PASSAGE |
13. REMEDIES OF INDEMNITEE.

(a) In the event that (i) a determination is made pursuant to Section 11 of this Agreement that Indemnitee is not entitled to indemnification under this Agreement, (ii) advancement of Expenses is not timely made pursuant to
Section 9 of this Agreement, (iii) no determination of entitlement to indemnification shall have been made pursuant to Section 11(a) of this Agreement within 45 days after receipt by the Company of the request for indemnification,
(iv) payment of indemnification is not made pursuant to Section 5, 6, 7 or the last sentence of Section 11(a) of this Agreement within ten (10) days after receipt by the Company of a written request therefor, or (v) payment of indemnification pursuant to Section 3 or 4 of this Agreement is not made within ten (10) days after a determination has been made that Indemnitee is entitled to indemnification, Indemnitee shall be entitled to an adjudication by a court of his entitlement to such indemnification or advancement of Expenses. Alternatively, Indemnitee, at his option, may seek an award in arbitration to be conducted by a single arbitrator pursuant to the Commercial Arbitration Rules of the American Arbitration Association. The Company shall not oppose Indemnitee's right to seek any such adjudication or award in arbitration.

(b) In the event that a determination shall have been made pursuant to Section 11(a) of this Agreement that Indemnitee is not entitled to indemnification, any judicial proceeding or arbitration commenced pursuant to this Section 13 shall be conducted in all respects as a de novo trial, or arbitration, on the merits and Indemnitee shall not be prejudiced by reason of that adverse determination. In any judicial proceeding or arbitration commenced pursuant to this Section 13 the Company shall have the burden of proving Indemnitee is not entitled to indemnification or advancement of Expenses, as the case may be, and the Company may not refer to or introduce into evidence any determination pursuant to Section 11(a) of this Agreement adverse to Indemnitee for any purpose. If Indemnitee commences a judicial proceeding or arbitration pursuant to this Section 13, Indemnitee shall not be required to reimburse the Company for any advances pursuant to Section 9 until a final determination is made with respect to Indemnitee's entitlement to indemnification (as to which all rights of appeal have been exhausted or lapsed).

(c) If a determination shall have been made pursuant to Section 11(a) of this Agreement that Indemnitee is entitled to indemnification, the Company shall be bound by such determination in any judicial proceeding or arbitration commenced pursuant to this Section 13, absent (i) a misstatement by Indemnitee of a material fact, or an omission of a material fact necessary to make Indemnitee's statement not materially misleading, in connection with the request for indemnification, or (ii) a prohibition of such indemnification under applicable law.

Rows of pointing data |
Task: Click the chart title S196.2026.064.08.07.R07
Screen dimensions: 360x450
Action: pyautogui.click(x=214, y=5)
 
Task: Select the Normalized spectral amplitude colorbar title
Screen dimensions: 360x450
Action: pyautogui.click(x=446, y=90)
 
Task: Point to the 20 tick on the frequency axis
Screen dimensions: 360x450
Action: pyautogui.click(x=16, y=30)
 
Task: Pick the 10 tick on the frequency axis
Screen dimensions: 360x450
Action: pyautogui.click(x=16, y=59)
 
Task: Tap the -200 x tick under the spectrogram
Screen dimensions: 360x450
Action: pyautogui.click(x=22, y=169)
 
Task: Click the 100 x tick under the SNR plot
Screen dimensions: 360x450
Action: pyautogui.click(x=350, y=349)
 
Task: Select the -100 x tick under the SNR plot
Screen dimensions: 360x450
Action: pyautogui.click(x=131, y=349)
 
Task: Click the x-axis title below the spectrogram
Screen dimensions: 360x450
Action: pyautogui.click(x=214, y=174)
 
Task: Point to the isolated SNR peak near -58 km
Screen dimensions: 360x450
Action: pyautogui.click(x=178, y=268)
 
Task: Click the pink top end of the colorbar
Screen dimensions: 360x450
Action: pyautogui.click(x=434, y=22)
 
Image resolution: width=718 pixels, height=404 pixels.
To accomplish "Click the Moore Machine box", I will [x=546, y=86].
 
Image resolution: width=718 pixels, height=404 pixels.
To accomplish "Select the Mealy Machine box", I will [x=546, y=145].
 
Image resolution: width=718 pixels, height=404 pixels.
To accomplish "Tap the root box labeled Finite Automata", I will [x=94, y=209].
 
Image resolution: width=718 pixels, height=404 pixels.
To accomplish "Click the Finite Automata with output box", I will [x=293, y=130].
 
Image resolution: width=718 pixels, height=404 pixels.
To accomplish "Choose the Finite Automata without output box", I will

GOAL 1 | Under the remedies clause, who bears the burden of proof in a judicial proceeding or arbitration commenced under Section 13?
GOAL 2 | Extract the span of the remedies clause that begins at the words "(c) If a determination" and stops after "under applicable law.".

WORKED ANSWER 1 | The Company bears the burden of proving that Indemnitee is not entitled to indemnification or advancement of Expenses.

WORKED ANSWER 2 |
(c) If a determination shall have been made pursuant to Section 11(a) of this Agreement that Indemnitee is entitled to indemnification, the Company shall be bound by such determination in any judicial proceeding or arbitration commenced pursuant to this Section 13, absent (i) a misstatement by Indemnitee of a material fact, or an omission of a material fact necessary to make Indemnitee's statement not materially misleading, in connection with the request for indemnification, or (ii) a prohibition of such indemnification under applicable law.